Civil liberties recognises that our freedoms and rights may need to be intruded on in certain circumstances. At the same time we believe that these intrusions must be done as openly as possible and with suitable oversight. We also believe we have a right to know what form those intrusions take.
The GCSB has highly intrusive powers that are exercised in secret. This secrecy means that these powers are open to abuse in a way that doesn’t apply to most other government agencies and we’ve already seen that the GCSB struggles to obey the law meant to limit its behaviour.
Currently operational oversight consists of the Minister (typically the Prime Minister who we can expect to be generally very busy) and their direct appointee, the Inspector General of Intelligence.
The new regime suggested in this bill is that operational oversight will consist of the Minister and the Inspector General of Intelligence. In other words, except for slight tweaking around the powers and appointment of the Inspector General, nothing has changed.
We do not find this reiteration of a failed model to be an acceptable level of openness and oversight. We need an expanded and significantly better system of operational oversight that doesn’t rely on one politician and their direct appointees, ideally one with some involvement of the judiciary and possibly civil society. This bill does not provide it.
In conclusion, while we have made some suggestions for how this bill can be improved, we think that this will not go far enough.
We see the powers being given to the GCSB as being more of a threat to the security of New Zealanders than the perceived problems that these powers are meant to fix.
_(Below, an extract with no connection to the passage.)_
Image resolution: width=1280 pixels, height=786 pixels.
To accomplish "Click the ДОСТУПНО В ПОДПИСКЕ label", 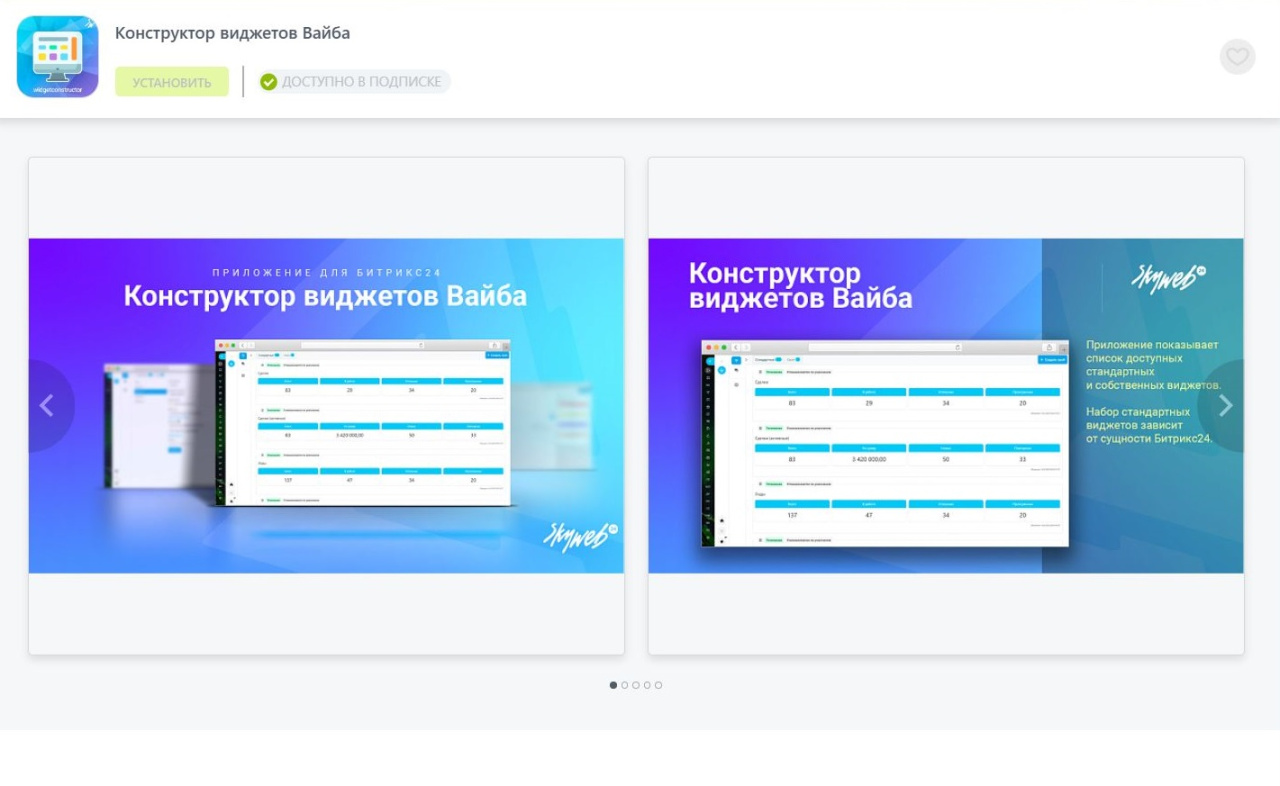I will [x=361, y=82].
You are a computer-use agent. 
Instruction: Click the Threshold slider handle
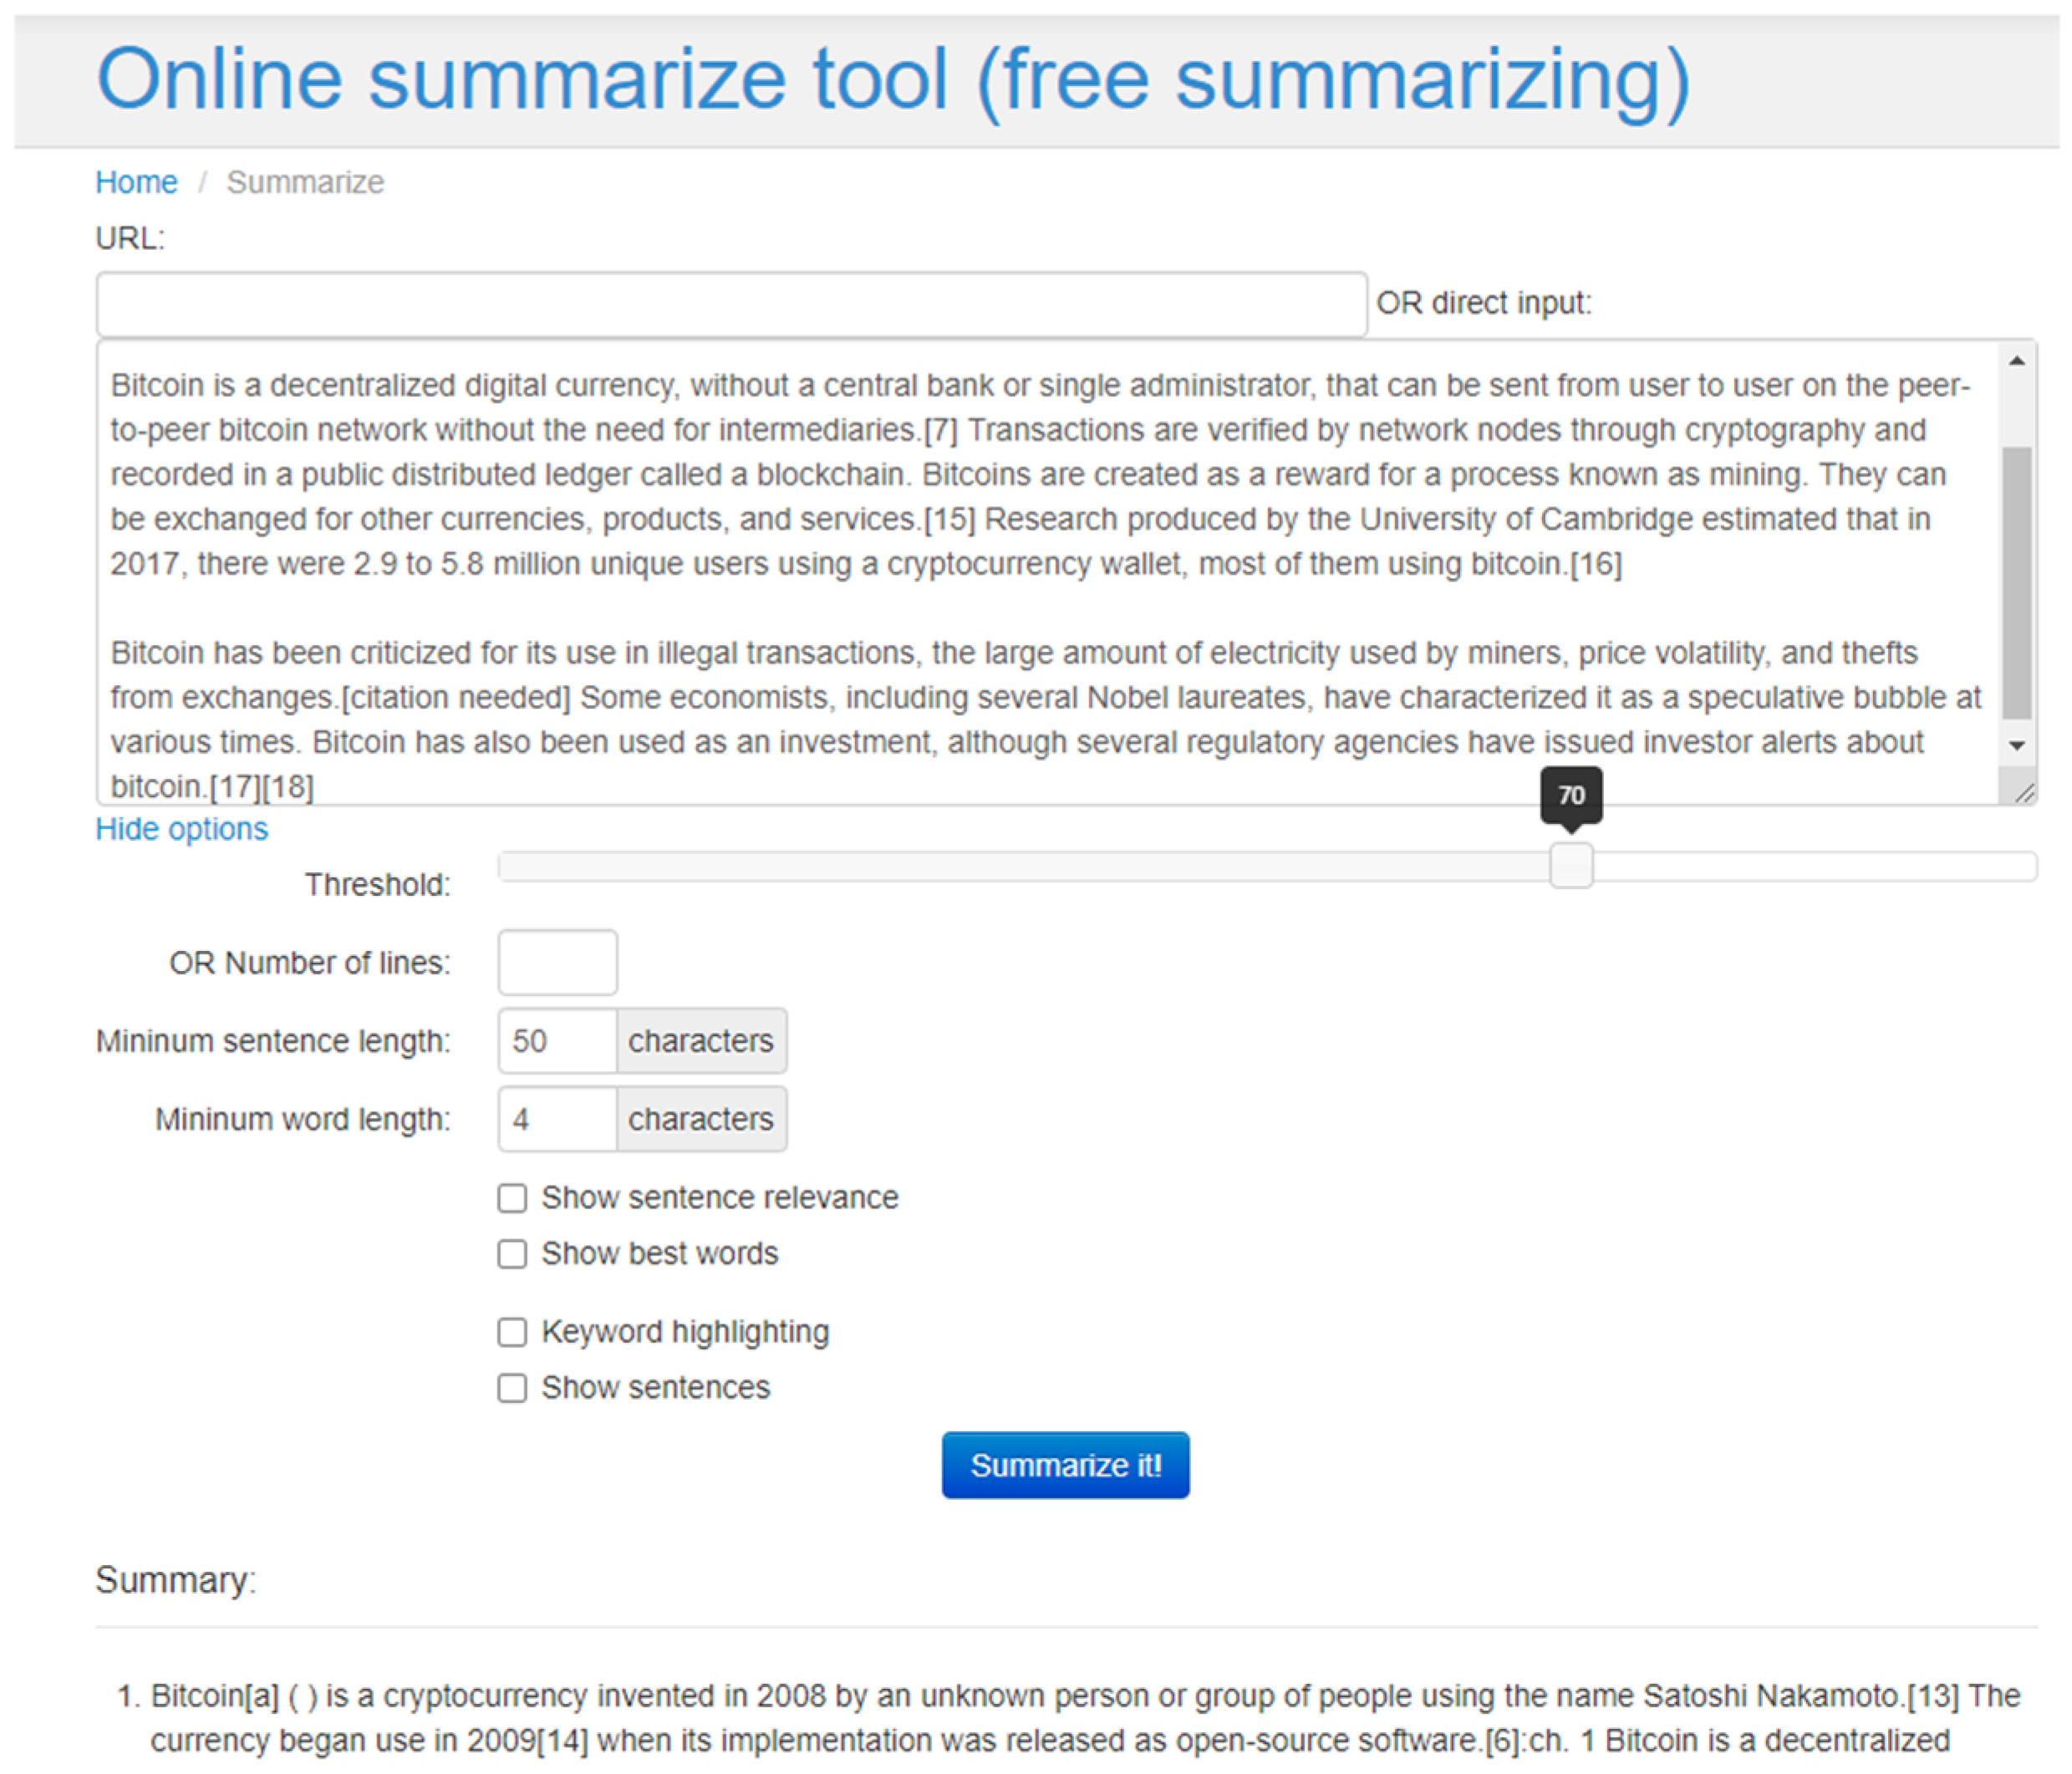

Some may argue that we are being naive and that we would change our minds if we could see what horrors our intelligence services protect us from. We would argue that in New Zealand we’re lucky that we don’t have to be scared all the time, and we don’t want to be railroaded by politicians naive enough to believe the self-serving scare stories told to them by the bureaucrats in the intelligence agencies.
We ask the committee to reject this bill, we believe that New Zealand needs a full enquiry into what we want our intelligence agencies to do and the powers that we need to give them.